These things are all invented. Therefore, the future and what we want to see out of the future and create is also completely malleable, and completely a blank slate, and completely possible for us to choose if we're going to go into this imminent demise and catastrophic sort of cataclysmic of ecological disaster or we are going to figure out ways to move and make energy without a carbon footprint that's going to eat us up, et cetera, et cetera. So again, I do think that it's all our imagination manifesting into this physical realm.

we're really at a precipice right now where it's going to — where — where humans are going to knock humans off the earth. And so I can't think how important of a time it is for people to come together and work together on these issues. And yet it's sort of the antithesis of what we see happening with the rise of populism, and with our current policies, and with also these collective fictions that we adhere to like borders, and the state, and religion, and all these real false narratives that we've been concocting for centuries and now aren't working for us, and yet we're still adhering to.

So I think it is a time where humans have to completely rethink the way that they work together, the way that they learn from each other, and the way that they build the systems from which they're going to govern into the future. Because if not it's going to be really, really dark really, really soon.

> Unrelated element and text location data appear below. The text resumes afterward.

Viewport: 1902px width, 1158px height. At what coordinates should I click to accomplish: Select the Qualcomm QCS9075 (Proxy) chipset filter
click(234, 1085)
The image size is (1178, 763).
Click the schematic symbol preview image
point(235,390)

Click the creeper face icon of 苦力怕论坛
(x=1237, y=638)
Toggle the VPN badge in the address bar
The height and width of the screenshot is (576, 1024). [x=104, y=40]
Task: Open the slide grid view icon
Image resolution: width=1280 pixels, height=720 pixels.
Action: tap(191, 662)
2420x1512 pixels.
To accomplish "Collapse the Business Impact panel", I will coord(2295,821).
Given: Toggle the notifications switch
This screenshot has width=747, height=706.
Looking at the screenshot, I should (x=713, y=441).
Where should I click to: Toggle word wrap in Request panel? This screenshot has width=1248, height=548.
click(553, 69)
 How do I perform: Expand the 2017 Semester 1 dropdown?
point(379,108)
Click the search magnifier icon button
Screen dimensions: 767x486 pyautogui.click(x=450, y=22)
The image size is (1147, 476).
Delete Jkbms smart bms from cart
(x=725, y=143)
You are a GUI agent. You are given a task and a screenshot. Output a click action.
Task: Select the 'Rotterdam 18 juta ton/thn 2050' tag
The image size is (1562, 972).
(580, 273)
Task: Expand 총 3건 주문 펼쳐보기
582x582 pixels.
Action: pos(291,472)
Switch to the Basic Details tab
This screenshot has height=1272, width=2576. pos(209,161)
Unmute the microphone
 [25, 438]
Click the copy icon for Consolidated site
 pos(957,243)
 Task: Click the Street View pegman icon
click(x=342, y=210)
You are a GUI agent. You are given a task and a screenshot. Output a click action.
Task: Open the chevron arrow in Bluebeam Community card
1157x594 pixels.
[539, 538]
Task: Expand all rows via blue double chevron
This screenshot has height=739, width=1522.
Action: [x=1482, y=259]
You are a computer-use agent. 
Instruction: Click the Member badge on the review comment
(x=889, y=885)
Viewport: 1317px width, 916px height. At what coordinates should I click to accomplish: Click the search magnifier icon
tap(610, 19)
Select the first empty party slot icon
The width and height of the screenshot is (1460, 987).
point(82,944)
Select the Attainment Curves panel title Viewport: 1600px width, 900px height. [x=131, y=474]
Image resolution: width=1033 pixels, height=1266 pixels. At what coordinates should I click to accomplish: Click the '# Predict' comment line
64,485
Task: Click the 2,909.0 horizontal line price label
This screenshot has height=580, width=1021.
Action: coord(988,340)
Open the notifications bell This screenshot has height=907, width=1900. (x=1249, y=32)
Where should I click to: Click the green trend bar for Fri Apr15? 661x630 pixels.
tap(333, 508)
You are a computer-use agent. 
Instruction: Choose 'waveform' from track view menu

F Scott Fitzgerald said that a first rate intelligence is the ability to hold two opposing ideas in the mind simultaneously and still retain the ability to function. So as much as one wants to tell someone, you know, that there's no way that they will ever see what they're seeing, in a way it's more productive to listen. And if we could all start listening to each other, that's a start. And if we could all start finding the things — if we could all start highlighting the things that potentially we agree on, because there must be some of those, opposed to the things that we completely disagree on, maybe then we can start to build structures to find some sort of peace.

And I do wonder why we're not convening more the leadership of our economic engines. I don't understand why people aren't coming together across political divides and across corporate divides to work together not on their bottom lines but on how to figure out new systems. Because there is this group of incredible people who have built these crazy new kingdoms which are corporations that should kind of walk away from the economic interests for a minute and figure out how they can all work together. Because I think together as a group there is a way forward, but right now it seems that nobody's convening. We also have such a vacuum of leadership in our country that nobody has the convening power right now to bring people together to work together. And I find that to be one of our issues that we need to figure out.